Eran las cinco de la tarde. Se quitó el sobretodo, luego el saco, y después el chaleco. Recogiose las mangas de la camisa, y presto ya, descolgó el primer cordero de la fila más próxima, y puso en su lugar el último de la misma serie. En el gancho de éste, colgó el primero que había desprendido. Era un cambio total de posición, pero que no alteraba en esencia las blancas filas de sudarios.

Descolgó el segundo cordero, y puso en su lugar el penúltimo; en vez de éste, el segundo; y así transportando en sus hombros los corderos amortajados, uno por uno, cambió todas las filas.

Sus pasos eran largos —terriblemente sonoros— pero las filas de cadáveres eran interminables. No sentía frío, claro está. Al fin, tratando siempre de identificar al hombre de la puerta, sacó el reloj: eran las ocho y media.

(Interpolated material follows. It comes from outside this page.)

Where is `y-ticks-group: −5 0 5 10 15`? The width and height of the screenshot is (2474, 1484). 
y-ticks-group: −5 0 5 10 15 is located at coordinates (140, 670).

Es decir, que le faltaban aún nueve horas para vivir la vida como todo el mundo, siempre que se apresurara a volver a sus corderos.

Cuántas veces cambió una fila por otra hasta la llegada del día, él mismo no podría decirlo. Pero sí está perfectamente probado que cuando a las seis y media de la tarde se abrió sigilosamente la puerta, y apareció la cara de Tagliaferro con una recelosa mirada al interior, míster Dougald empleó sus últimas fuerzas en un mudo puñetazo a los ojos de su capataz. No le dijo nada, pero le amartilló la cara satisfactoriamente.

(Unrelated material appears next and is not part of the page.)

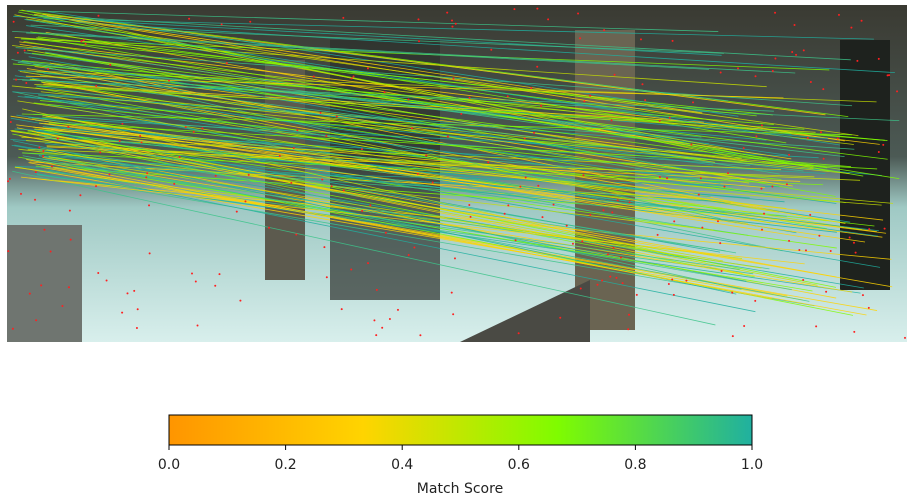 The image size is (907, 498). I want to click on right-window, so click(865, 165).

Esa misma tarde hizo pasar los cerrojos de las puertas al interior, de modo que no pudiera asegurarse sino de adentro, y no pensó ni un momento en levantar inútil polvo echando a su capataz. Se contentó con llamarlo a su escritorio y boxearlo de nuevo.

En cuanto a los motivos de Tagliaferro para hacerle cambiar de lugar a los corderos por trece horas seguidas, ahora los conoce, y piensa a veces que el poder tener un poco más cerca aquellos ojos de madona bien valdría una hora más de corderos.